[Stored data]
|---|

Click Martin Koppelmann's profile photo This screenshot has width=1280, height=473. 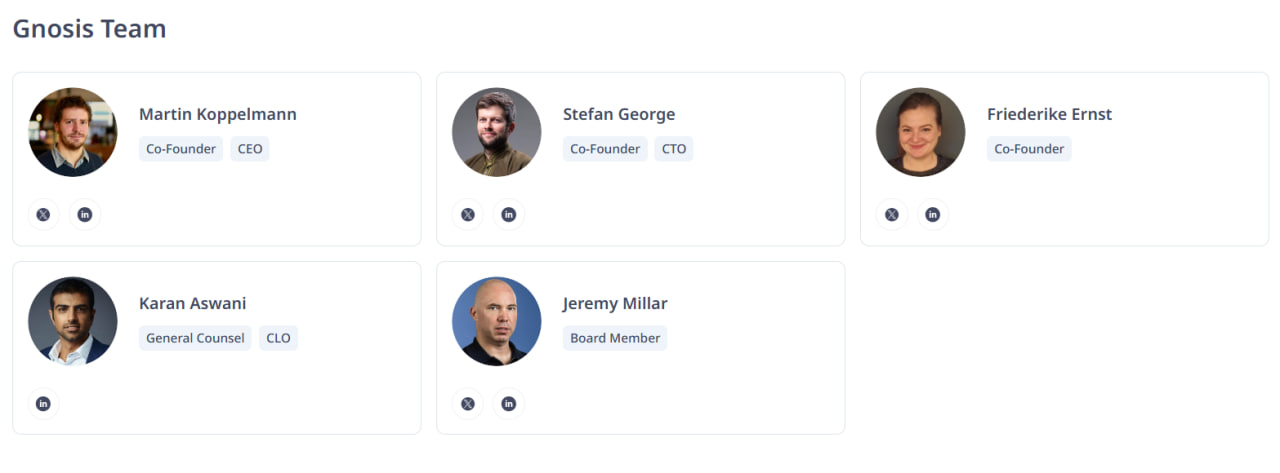tap(73, 132)
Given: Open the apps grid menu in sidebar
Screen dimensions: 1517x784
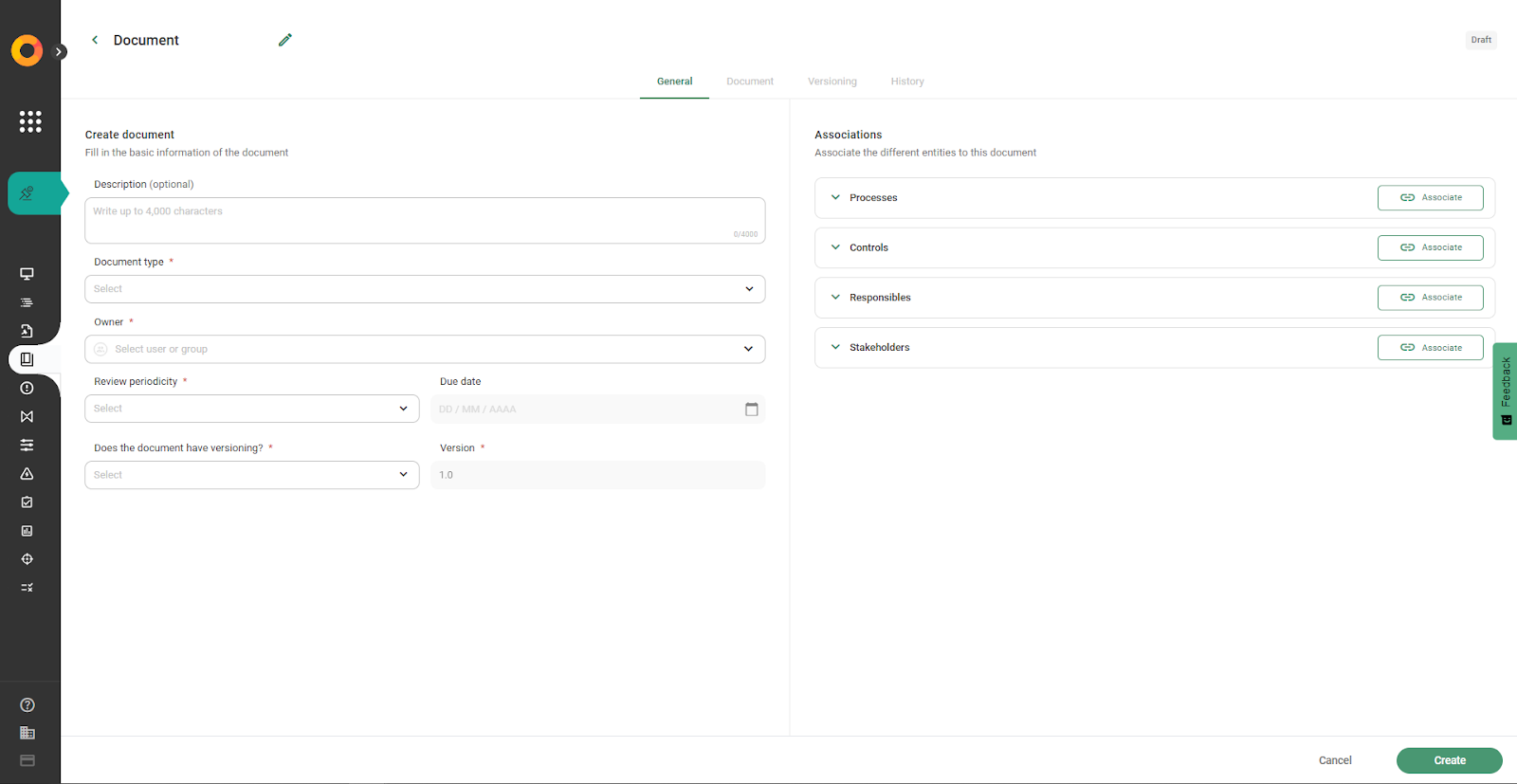Looking at the screenshot, I should click(30, 121).
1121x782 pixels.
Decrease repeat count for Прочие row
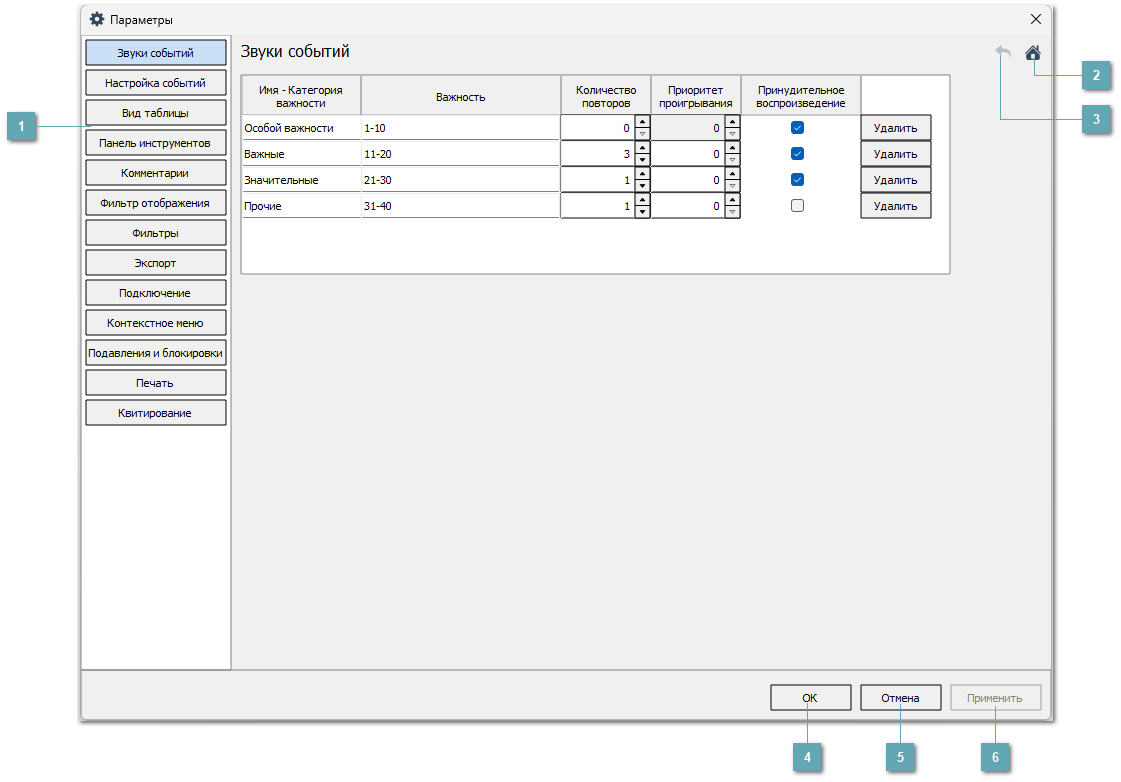642,212
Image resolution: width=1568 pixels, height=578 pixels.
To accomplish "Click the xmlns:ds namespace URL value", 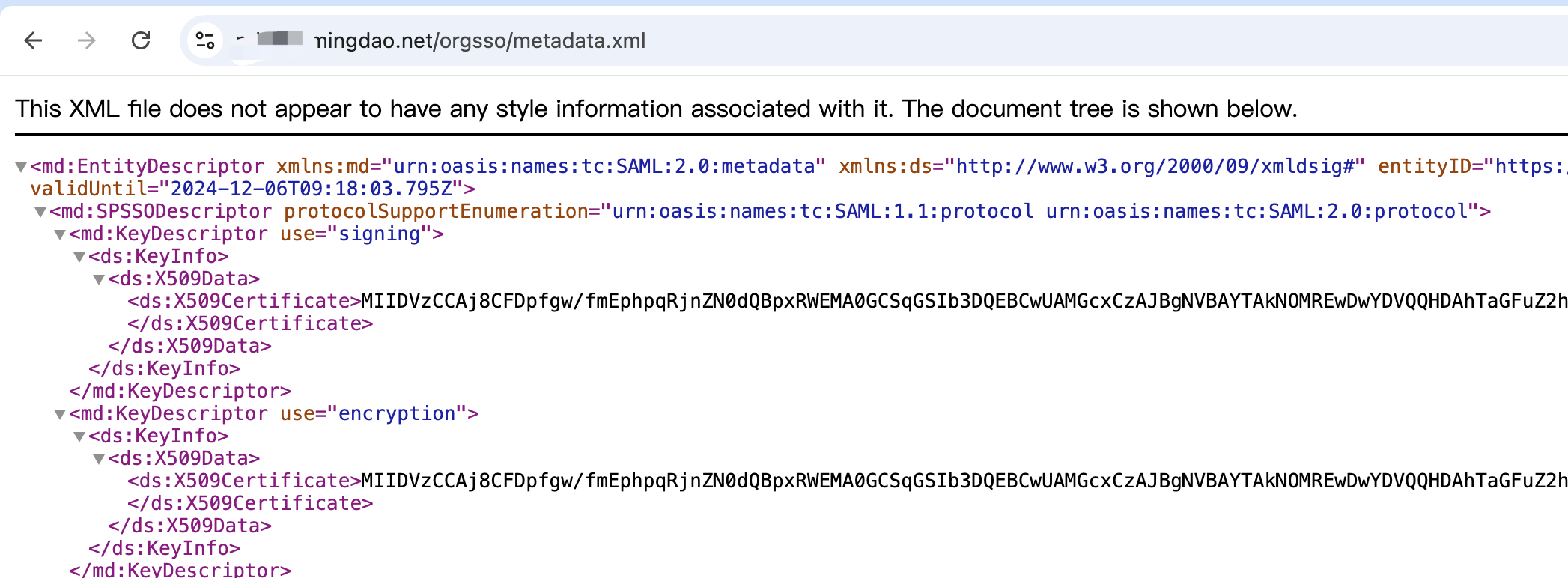I will pyautogui.click(x=1155, y=166).
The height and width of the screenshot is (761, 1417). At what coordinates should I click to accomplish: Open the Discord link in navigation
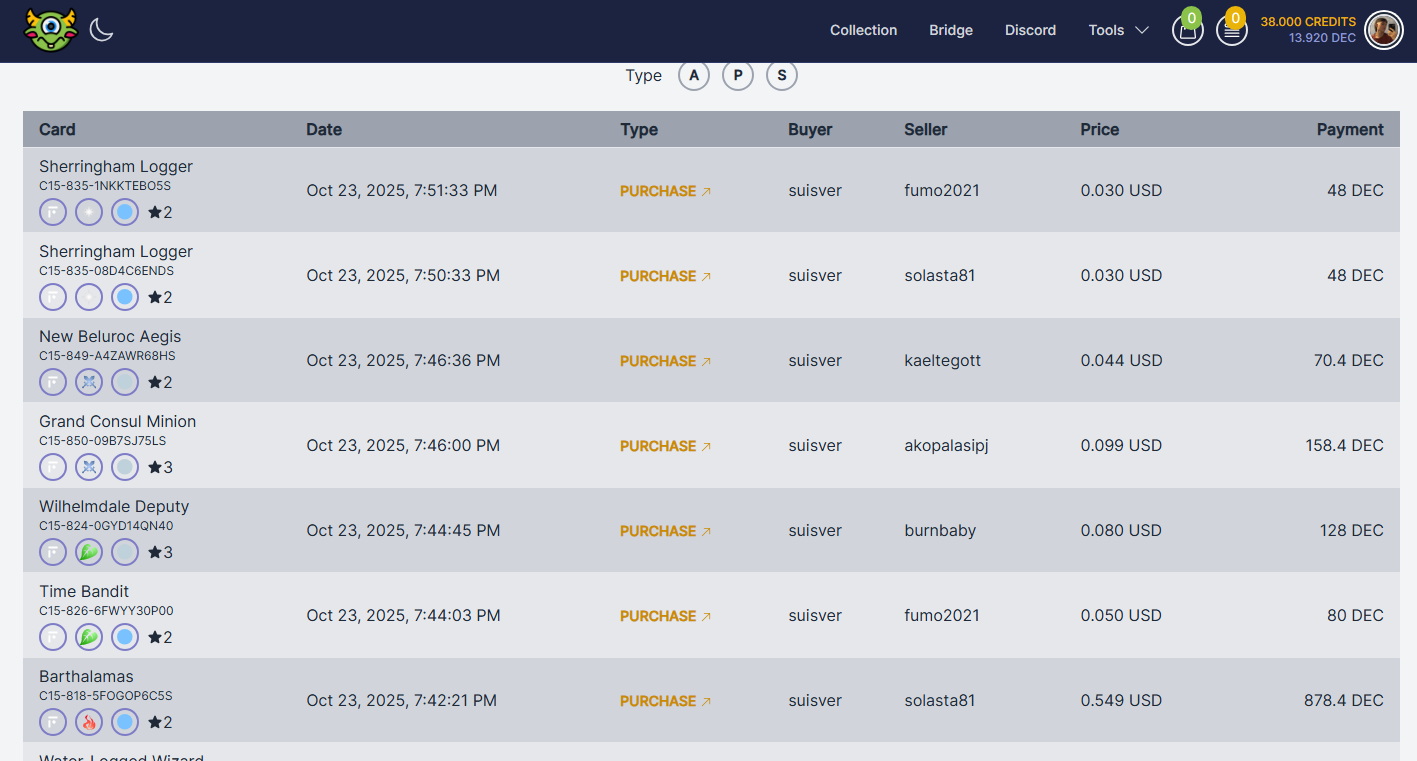(1030, 30)
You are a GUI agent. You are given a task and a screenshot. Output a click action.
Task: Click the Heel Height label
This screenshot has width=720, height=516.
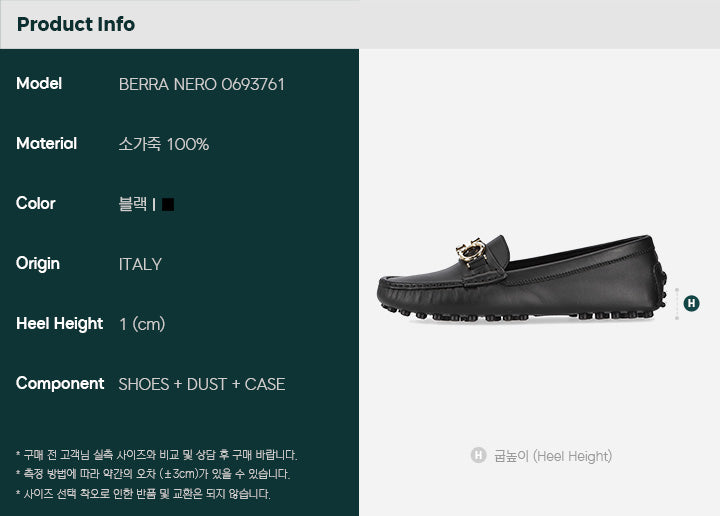coord(59,324)
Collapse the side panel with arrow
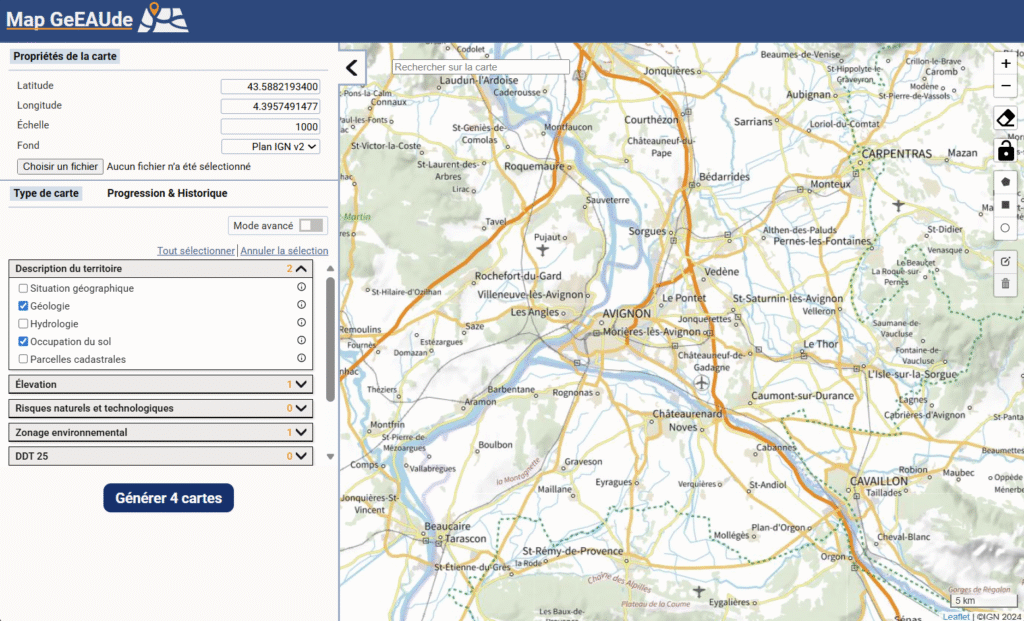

|---|

**REQUIREMENT**
Without the pictures, repeat exactly the lines running from the line containing "You are a GUI" through the end of the data, both ends included.

**TASK ANSWER**
You are a GUI agent. You are given a task and a screenshot. Output a click action.
Task: Click the Heel Height label
This screenshot has width=720, height=516.
coord(59,324)
Collapse the side panel with arrow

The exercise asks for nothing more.